> SET OF TASKS
1. Decide whether each statement below agrees with the Hannibal blog posts, answering yes or no and quoting the exact words that settle it. (a) Richard Draper beat Jeff Lyng in last month's election. (b) Draper's wife kept the camcorder on him throughout the meeting. (c) Monica Williams has been charged over the shooting.
2. Carry on the Hannibal blog posts from their final sentence.

> EXERCISE TEXT
########

Posted by – May 4, 2011

hark-cruse-draper

Hannibal Municipal Judge Frederich J. Cruse, center, swears in Fifth Ward Councilman Jim Hark, left, and Sixth Ward Councilman Richard Draper at Tuesday's Hannibal City Council meeting.

I have never seen a person as excited to attend a city council meeting as Richard Draper was Tuesday night, when he was sworn in as Hannibal’s new Sixth Ward Councilman.

Draper, a political newcomer, took a decisive victory from Jeff Lyng in last month’s election. The Hannibal Regional Medical Group medical director was gracious in all my interactions with him during the campaign, and he spent a lot of time surveying his would-be constituents in door-to-door stumping and online polls. A coworker who is well-connected in Hannibal has said Draper has a reputation as a great guy.

On Tuesday, his excitement to begin his public service as part of the council was almost palpable.

Draper personally introduced himself to every official he hadn’t yet met in the minutes before the meeting began. He also introduced his son, his daughter-in-law and especially his infant grandson, who had all come along for his big night; his wife already had taken a seat in the back of the council chambers.

His wife and kids took turns wielding a camera and camcorder as Municipal Judge Frederich J. Cruse swore him in alongside Jim Hark (elected to his first full term for the Fifth Ward). They had the three men pose for a grip-n’-grin photo before they took their seats. Draper’s son continued to train the camcorder on his father throughout the meeting.

The best part? When Draper offered a second to the first motion he heard as a seated councilman, he grinned like a kid in a candy store.

Deliberating the city’s business isn’t always the easiest job, but I hope Draper always remains this excited about his service on the council.

A lesson in timeliness

Posted by – May 3, 2011

Not having covered many court cases in my day, I’m not exactly qualified yet to make the statement “You can’t make it up.” Still, Monday’s arraignment for Stephan D. Mattox took an interesting turn when his attorney, Riff Scholz of Quincy, initially failed to appear.

Mattox faces second-degree assault charges on allegations that he brutally beat his then-neighbor Adam “Doc” Clark on March 1. The beating allegedly occurred moments after Clark’s fiancee, Monica Williams, allegedly fired a shotgun at Mattox’s house in what she has said was the climax in an ongoing neighborhood feud. (Williams has admitted to the shooting but has not been charged.)

########

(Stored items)
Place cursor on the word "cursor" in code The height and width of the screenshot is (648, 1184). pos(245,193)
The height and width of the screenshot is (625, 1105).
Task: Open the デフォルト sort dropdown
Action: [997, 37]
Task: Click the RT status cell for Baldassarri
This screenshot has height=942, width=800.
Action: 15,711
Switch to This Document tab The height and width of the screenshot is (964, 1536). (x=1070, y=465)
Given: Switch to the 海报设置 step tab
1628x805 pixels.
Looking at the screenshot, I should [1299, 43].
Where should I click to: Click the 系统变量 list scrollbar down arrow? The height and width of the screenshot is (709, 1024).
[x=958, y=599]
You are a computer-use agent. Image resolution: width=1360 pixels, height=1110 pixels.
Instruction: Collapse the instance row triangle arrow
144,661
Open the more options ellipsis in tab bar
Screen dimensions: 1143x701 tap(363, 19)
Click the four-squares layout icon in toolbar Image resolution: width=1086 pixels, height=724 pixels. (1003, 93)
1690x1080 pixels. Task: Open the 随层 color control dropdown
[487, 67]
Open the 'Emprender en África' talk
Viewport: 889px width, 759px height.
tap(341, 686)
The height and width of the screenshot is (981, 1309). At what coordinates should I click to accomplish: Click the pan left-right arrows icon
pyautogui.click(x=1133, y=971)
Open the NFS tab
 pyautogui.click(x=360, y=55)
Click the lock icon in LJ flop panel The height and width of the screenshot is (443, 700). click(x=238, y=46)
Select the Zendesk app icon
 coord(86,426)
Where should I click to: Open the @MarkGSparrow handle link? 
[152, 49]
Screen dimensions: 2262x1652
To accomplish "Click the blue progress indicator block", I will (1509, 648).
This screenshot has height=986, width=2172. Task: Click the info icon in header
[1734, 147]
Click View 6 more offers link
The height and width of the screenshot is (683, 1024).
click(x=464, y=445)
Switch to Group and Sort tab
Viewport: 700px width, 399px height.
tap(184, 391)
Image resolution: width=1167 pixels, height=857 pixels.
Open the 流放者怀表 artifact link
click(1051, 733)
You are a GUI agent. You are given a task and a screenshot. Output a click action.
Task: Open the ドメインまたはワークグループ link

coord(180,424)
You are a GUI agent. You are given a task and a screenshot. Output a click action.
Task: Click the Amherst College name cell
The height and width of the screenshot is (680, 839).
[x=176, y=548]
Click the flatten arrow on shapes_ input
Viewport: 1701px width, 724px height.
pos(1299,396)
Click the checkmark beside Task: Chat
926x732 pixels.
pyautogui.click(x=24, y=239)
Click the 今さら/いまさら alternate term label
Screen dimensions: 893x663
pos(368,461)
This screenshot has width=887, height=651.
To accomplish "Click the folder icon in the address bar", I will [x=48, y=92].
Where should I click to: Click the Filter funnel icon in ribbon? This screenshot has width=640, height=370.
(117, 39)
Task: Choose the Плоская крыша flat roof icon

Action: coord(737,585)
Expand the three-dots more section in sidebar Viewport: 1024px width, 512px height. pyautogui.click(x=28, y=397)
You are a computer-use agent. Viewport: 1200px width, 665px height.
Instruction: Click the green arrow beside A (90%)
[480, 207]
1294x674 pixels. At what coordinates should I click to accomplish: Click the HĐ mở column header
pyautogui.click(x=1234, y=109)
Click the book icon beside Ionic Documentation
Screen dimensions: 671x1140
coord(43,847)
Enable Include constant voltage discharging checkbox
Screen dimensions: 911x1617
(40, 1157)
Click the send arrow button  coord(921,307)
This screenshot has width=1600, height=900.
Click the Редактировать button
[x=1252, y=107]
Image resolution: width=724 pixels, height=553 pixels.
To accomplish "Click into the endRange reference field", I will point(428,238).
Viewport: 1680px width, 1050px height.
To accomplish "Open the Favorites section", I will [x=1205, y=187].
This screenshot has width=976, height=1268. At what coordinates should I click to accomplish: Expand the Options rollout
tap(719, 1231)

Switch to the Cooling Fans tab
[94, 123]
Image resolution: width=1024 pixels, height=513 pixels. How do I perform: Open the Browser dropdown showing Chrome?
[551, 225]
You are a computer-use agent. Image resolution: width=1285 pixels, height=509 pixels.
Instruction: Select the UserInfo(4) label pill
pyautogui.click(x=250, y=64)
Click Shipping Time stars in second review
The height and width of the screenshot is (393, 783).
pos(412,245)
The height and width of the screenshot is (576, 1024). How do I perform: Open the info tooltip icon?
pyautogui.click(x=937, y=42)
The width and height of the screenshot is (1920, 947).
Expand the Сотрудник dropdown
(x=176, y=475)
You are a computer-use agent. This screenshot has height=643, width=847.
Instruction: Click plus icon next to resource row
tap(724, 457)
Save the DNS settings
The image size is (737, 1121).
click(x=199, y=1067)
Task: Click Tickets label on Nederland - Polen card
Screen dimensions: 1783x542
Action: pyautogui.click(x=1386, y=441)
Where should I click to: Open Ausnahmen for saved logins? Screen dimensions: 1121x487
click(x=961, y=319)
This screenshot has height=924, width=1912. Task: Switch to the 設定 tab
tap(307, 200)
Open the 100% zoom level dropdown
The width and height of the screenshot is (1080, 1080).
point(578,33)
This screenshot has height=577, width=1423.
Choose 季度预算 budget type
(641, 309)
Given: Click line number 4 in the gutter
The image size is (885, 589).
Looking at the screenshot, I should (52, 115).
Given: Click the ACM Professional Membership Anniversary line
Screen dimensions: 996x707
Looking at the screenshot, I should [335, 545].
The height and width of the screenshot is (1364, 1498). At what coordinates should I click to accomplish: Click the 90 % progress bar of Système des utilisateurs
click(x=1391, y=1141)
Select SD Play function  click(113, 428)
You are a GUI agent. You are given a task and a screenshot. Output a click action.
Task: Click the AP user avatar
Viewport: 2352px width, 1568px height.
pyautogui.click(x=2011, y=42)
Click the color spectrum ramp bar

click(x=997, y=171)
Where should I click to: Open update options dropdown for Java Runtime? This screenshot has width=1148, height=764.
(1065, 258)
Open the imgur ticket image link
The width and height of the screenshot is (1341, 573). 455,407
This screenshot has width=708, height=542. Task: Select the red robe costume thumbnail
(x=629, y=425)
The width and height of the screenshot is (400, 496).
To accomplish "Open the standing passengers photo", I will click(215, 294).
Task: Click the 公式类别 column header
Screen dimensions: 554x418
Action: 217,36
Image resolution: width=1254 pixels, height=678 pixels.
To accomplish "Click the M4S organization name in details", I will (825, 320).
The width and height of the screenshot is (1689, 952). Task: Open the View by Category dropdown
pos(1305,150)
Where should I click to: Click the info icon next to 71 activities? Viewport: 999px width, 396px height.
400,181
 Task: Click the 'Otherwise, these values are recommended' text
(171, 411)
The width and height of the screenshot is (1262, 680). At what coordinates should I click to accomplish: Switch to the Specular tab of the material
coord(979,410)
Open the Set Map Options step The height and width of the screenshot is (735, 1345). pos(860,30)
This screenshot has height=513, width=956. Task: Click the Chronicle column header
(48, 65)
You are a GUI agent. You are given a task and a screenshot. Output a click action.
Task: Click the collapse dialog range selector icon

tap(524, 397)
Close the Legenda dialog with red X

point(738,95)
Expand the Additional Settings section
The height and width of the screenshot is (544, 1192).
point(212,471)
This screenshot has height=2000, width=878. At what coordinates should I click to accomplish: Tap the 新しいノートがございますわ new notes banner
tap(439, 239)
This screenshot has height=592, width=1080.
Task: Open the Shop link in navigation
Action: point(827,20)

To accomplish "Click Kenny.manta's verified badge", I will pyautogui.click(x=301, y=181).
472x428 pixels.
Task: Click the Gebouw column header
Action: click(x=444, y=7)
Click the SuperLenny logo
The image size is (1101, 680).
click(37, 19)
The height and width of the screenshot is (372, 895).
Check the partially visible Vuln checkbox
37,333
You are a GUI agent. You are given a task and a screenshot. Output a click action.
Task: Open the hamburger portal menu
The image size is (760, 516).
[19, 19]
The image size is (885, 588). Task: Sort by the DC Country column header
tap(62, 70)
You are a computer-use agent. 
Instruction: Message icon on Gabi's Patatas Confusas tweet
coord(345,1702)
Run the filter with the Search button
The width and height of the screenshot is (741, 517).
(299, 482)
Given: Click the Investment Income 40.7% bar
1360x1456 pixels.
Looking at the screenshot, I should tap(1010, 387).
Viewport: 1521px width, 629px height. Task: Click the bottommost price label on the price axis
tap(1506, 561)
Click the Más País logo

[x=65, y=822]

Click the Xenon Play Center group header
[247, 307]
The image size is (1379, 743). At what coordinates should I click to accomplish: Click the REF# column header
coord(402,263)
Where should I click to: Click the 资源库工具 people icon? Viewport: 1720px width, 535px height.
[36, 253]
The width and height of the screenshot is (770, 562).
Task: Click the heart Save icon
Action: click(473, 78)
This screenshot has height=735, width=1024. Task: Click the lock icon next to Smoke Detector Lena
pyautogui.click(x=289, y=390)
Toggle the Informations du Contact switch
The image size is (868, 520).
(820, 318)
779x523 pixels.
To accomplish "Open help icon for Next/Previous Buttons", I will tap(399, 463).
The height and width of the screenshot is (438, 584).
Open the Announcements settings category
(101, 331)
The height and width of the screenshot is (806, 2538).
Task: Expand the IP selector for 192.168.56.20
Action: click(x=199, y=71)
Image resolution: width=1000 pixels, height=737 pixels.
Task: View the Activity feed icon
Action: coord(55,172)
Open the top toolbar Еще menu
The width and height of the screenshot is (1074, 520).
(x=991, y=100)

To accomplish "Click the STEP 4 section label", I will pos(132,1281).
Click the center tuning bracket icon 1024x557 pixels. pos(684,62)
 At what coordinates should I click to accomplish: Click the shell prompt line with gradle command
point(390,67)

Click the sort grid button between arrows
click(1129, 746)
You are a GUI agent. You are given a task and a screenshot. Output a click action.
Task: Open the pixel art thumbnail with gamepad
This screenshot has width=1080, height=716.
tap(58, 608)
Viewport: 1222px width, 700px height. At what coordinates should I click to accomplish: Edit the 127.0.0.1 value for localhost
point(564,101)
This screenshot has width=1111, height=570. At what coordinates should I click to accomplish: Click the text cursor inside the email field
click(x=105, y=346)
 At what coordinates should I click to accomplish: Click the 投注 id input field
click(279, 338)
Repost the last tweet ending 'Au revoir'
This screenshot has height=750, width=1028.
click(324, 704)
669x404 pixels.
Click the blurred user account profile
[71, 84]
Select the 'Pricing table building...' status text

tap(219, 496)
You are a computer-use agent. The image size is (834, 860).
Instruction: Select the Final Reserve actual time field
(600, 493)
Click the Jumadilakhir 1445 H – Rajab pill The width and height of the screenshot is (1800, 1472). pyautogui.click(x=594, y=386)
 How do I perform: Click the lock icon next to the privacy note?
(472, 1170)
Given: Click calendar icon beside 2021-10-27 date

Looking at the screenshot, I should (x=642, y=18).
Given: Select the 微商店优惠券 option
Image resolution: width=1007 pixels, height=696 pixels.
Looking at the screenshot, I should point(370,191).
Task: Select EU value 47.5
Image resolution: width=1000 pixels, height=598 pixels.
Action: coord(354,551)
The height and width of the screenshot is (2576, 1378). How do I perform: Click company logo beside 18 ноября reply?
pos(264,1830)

########

> ANSWERS FOR THE TASKS
1.
(a) Yes: "Draper, a political newcomer, took a decisive victory from Jeff Lyng in last month’s election."
(b) No: "Draper’s son continued to train the camcorder on his father throughout the meeting."
(c) No: "(Williams has admitted to the shooting but has not been charged.)"

2.
After last week’s brief, occasionally contentious preliminary hearing, Mattox was set to face a formal reading of his charges in Marion County circuit court Monday morning before Circuit Judge Rachel Bringer.

The appointed hour of 9 a.m. came. Several of Mattox’s friends and family members were in attendance, as were Clark and Williams, but no Mattox. He and his fellow Marion County Jail inmates eventually filed in, as scheduled. No Scholz, either. That was more difficult to explain.

It wasn’t until 10:30 a.m., after two recesses and apparently multiple phone calls to Scholz’s law office, that Bringer announced that Scholz — who had two cases on Monday’s criminal docket, and whose tardiness she had noted more than once in the morning’s proceedings thus far — would arrive in about 30 minutes.

When Scholz walked in, Bringer finished the case she was on and immediately threw to him for Mattox’s arraignment — but not without first acknowledging his tardiness one more time.

Bringer asked everyone who had been waiting for Mattox’s arraignment since 9 a.m. to stand up. About eight people — the bulk of the courtroom audience — rose. Then Bringer asked Scholz to turn around and take a look at them. She then chastised him, telling him that court had begun at 9 and he needed to be prompt.

Scholz apologized for his lateness, but did not give a reason for it before continuing with his client’s appearance.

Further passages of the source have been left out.